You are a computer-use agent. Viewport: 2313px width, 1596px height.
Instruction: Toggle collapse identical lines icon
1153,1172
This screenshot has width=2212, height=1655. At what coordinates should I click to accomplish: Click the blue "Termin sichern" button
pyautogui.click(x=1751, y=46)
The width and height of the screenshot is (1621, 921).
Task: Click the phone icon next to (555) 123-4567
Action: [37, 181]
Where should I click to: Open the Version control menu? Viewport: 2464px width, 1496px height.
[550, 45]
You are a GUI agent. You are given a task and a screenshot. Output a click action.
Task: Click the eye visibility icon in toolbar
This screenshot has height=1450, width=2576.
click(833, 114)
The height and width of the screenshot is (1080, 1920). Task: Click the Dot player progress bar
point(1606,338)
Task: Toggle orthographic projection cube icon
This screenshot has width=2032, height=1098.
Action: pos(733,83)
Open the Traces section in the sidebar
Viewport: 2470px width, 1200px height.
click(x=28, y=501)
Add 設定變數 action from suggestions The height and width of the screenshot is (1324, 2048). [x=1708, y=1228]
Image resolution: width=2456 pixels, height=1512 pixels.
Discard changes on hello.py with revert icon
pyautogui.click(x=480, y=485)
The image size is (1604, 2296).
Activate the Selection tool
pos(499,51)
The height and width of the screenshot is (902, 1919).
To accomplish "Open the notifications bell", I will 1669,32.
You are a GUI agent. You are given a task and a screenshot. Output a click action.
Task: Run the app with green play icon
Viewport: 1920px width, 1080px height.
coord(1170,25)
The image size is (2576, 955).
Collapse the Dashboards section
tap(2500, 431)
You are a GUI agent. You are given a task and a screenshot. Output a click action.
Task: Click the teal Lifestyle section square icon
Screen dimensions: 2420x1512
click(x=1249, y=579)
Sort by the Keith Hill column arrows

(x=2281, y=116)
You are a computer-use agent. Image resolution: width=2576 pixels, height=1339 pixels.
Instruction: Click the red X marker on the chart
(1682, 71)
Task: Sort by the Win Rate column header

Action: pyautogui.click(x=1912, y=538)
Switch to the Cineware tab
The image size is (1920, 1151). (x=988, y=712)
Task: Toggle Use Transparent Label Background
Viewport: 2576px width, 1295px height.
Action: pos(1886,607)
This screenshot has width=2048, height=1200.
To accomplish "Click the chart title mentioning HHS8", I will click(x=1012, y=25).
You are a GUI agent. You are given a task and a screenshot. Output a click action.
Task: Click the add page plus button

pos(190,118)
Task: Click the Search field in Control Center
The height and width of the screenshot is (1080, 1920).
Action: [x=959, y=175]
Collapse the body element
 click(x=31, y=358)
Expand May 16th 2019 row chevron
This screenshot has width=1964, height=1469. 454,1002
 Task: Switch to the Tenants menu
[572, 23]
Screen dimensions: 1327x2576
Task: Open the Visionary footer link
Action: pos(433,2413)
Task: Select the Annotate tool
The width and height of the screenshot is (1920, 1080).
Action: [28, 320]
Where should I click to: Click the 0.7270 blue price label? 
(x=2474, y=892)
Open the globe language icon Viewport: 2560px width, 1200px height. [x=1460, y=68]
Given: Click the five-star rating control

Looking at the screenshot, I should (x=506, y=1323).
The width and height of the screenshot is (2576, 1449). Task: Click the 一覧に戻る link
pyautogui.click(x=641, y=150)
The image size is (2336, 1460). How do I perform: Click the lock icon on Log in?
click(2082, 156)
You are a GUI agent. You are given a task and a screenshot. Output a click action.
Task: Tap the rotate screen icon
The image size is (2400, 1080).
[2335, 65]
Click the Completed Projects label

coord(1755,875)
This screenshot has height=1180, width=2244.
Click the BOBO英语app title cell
========
Here the output must be the lines above from the line with "Viewport: 1920px width, 1080px height." to the line with "Task: Select the Annotate tool", both included, duplicated word for word and nothing else.

* **Response to the exercise**:
Viewport: 1920px width, 1080px height.
coord(1170,25)
The image size is (2576, 955).
Collapse the Dashboards section
tap(2500, 431)
You are a GUI agent. You are given a task and a screenshot. Output a click action.
Task: Click the teal Lifestyle section square icon
Screen dimensions: 2420x1512
click(x=1249, y=579)
Sort by the Keith Hill column arrows

(x=2281, y=116)
You are a computer-use agent. Image resolution: width=2576 pixels, height=1339 pixels.
Instruction: Click the red X marker on the chart
(1682, 71)
Task: Sort by the Win Rate column header

Action: pyautogui.click(x=1912, y=538)
Switch to the Cineware tab
The image size is (1920, 1151). (x=988, y=712)
Task: Toggle Use Transparent Label Background
Viewport: 2576px width, 1295px height.
Action: pos(1886,607)
This screenshot has width=2048, height=1200.
To accomplish "Click the chart title mentioning HHS8", I will click(x=1012, y=25).
You are a GUI agent. You are given a task and a screenshot. Output a click action.
Task: Click the add page plus button

pos(190,118)
Task: Click the Search field in Control Center
The height and width of the screenshot is (1080, 1920).
Action: [x=959, y=175]
Collapse the body element
 click(x=31, y=358)
Expand May 16th 2019 row chevron
This screenshot has width=1964, height=1469. 454,1002
 Task: Switch to the Tenants menu
[572, 23]
Screen dimensions: 1327x2576
Task: Open the Visionary footer link
Action: pos(433,2413)
Task: Select the Annotate tool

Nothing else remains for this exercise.